En Puno visitamos la isla de los Uros, Amantani y Takile. Y aquí tuve una experiencia de profunda tristeza y contradicción al visitar Amantani. La experiencia es anunciada como "turismo vivencial" (para gringos). Fuimos llevados a una familia con un cuarto especial para huéspedes. Nos sorprendió que no hubieran perros, ni llamas, ni vacas, ni ningún animal doméstico a la vista. "Es que no le gusta a los turistas" nos dice nuestro anfitrión. Nos mostró un libro de la historia de Amantani, las casas tienen los nombres de las esposas, interesante...
Según él, hace 10-15 años, la isla se dedica exclusivamente al turismo y ya no realizan otra actividad productiva fuera de la agricultura de subsistencia, que también es mínima, pues pueden comprar de todo cuando llegan las embarcaciones al mercado cada día.
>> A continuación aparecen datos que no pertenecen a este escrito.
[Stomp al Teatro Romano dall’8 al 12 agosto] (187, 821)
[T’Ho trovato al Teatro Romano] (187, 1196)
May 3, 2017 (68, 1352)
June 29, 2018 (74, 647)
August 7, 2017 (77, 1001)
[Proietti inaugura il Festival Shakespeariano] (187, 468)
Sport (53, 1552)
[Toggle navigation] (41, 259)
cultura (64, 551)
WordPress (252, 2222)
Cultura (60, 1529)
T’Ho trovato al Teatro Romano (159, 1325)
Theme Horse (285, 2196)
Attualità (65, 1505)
Me dió mucha pena. Sentí que sus tradiciones se habían quebrado, que nos hablaban sólo para mantener el show, una "caricatura vivencial". Además, no hablamos quechua (y en esto me permito culpar a mi gobierno y su pobrísimo y alienante sistema educativo) y ellos no hablan inglés y poco castellano. La única que parece entendernos bien es Ana, quien juega corriendo a los 4,100 metros de altitud.
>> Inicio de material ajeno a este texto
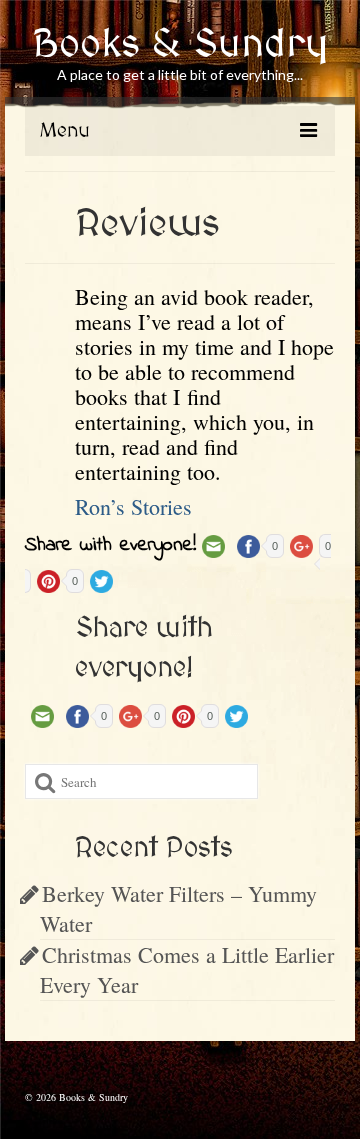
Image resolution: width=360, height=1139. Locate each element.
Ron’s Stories (133, 506)
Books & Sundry (180, 45)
Por lo demás, el viaje transcurrió muy placenteramente, sin complicaciones, todos prohibidos de comer mayonesa y ají y comidas no cocinadas, ni hablar de ceviche en la sierra. Comenzamos por Arequipa donde nos divertimos mucho y hasta fuimos a bailar, sería nuestra única noche de discoteca en "Deja vú". En el Colca conocimos a unos valencianos, de la edad de mis padres, al cual les explicaba qué era lo que estaban comiendo (ocas, habas, camotes...). En Cuzco el impresionante Machupicchu. El resto del viaje en su mayoría era levantarse muy temprano y alistarse para salir, siempre en la oscuridad y el frío. A quien madruga... Dios lo recompensa con vistas alucinantes y días soleados, la sierra peruana es un lugar maravilloso, donde puedo ser feliz, de cara al sol.